**Stored data**.
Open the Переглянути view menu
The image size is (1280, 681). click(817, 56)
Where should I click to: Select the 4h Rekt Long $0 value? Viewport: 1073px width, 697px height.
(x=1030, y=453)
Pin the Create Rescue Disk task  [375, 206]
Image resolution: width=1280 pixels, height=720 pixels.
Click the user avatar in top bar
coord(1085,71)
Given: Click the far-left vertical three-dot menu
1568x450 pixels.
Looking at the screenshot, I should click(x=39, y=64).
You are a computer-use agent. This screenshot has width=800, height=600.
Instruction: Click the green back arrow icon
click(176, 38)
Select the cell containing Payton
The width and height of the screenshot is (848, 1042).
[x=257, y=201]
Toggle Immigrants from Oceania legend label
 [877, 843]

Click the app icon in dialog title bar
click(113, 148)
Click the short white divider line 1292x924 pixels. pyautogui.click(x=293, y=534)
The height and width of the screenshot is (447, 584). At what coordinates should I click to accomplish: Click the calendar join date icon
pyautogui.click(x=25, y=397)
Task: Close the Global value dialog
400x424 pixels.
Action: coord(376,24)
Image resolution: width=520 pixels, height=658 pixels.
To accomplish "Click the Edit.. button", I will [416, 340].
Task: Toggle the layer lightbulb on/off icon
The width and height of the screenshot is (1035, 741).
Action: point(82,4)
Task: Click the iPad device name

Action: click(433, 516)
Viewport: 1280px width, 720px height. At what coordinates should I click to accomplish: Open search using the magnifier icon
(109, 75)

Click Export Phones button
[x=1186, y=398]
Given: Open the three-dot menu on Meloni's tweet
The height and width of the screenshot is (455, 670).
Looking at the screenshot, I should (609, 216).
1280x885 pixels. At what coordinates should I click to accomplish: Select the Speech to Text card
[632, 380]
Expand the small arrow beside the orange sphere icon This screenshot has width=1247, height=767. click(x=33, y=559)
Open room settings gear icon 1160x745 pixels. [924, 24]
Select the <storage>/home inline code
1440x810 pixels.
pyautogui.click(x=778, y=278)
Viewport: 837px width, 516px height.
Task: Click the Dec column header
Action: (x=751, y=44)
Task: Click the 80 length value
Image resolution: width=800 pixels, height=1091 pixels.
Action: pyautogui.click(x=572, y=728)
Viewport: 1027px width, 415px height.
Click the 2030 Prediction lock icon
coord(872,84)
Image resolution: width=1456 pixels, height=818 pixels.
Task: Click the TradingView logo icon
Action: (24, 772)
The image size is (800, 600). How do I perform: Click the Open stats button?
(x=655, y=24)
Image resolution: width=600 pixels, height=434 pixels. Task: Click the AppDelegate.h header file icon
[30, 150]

**Task brief**.
Search the listing above for the lines with "1568x450 pixels." and "Task: Close the Global value dialog", then output those lines and all lines between them exactly.

**Answer to this problem**.
1568x450 pixels.
Looking at the screenshot, I should click(x=39, y=64).
You are a computer-use agent. This screenshot has width=800, height=600.
Instruction: Click the green back arrow icon
click(176, 38)
Select the cell containing Payton
The width and height of the screenshot is (848, 1042).
[x=257, y=201]
Toggle Immigrants from Oceania legend label
 [877, 843]

Click the app icon in dialog title bar
click(113, 148)
Click the short white divider line 1292x924 pixels. pyautogui.click(x=293, y=534)
The height and width of the screenshot is (447, 584). At what coordinates should I click to accomplish: Click the calendar join date icon
pyautogui.click(x=25, y=397)
Task: Close the Global value dialog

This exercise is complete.